_Data entries:_

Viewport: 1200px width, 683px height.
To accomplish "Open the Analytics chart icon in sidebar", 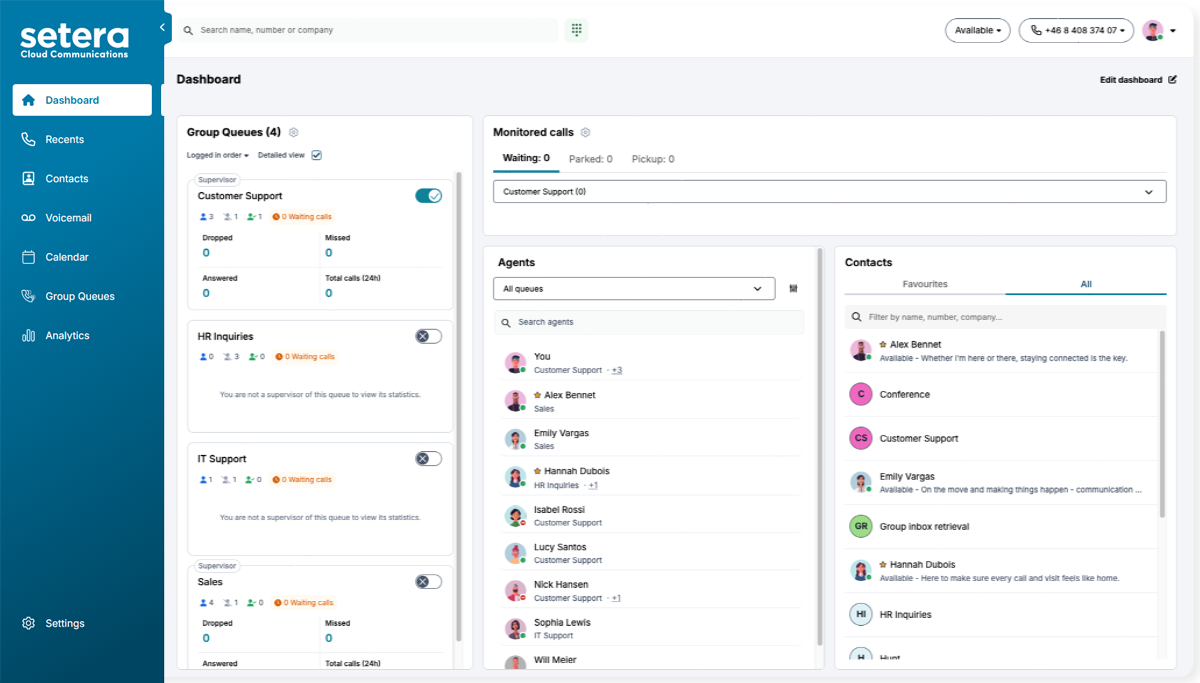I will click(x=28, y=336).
---
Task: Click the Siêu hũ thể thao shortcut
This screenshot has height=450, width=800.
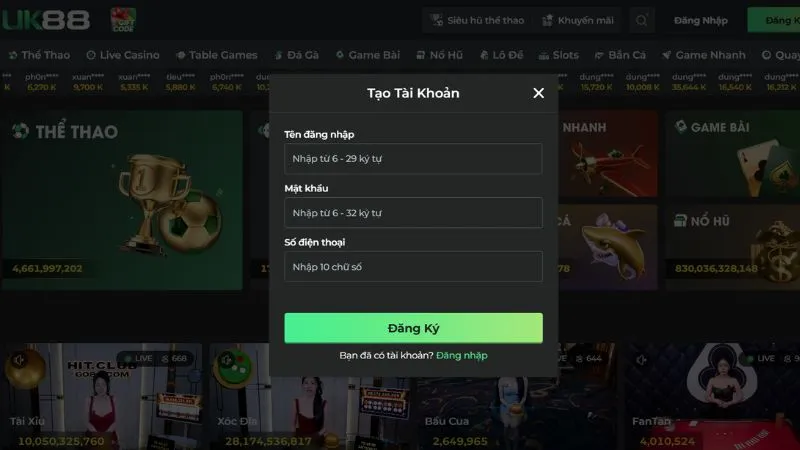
* * *
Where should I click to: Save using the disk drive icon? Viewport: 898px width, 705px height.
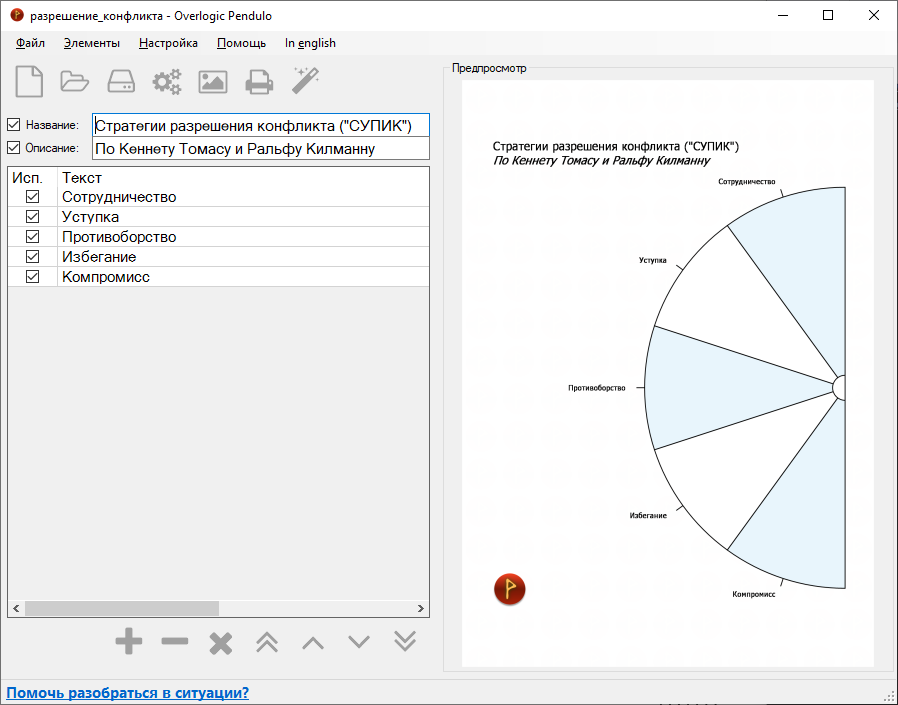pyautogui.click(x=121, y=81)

_The task:_
Rewrite the part of the items that opens with the line containing "Where should I" and closes with the line containing "pyautogui.click(x=121, y=81)", swapping "disk drive icon" for "floppy disk icon" and keeping everything else the same. Leave the pictures out of your answer.

_Complete answer:_
Where should I click to: Save using the floppy disk icon? Viewport: 898px width, 705px height.
pyautogui.click(x=121, y=81)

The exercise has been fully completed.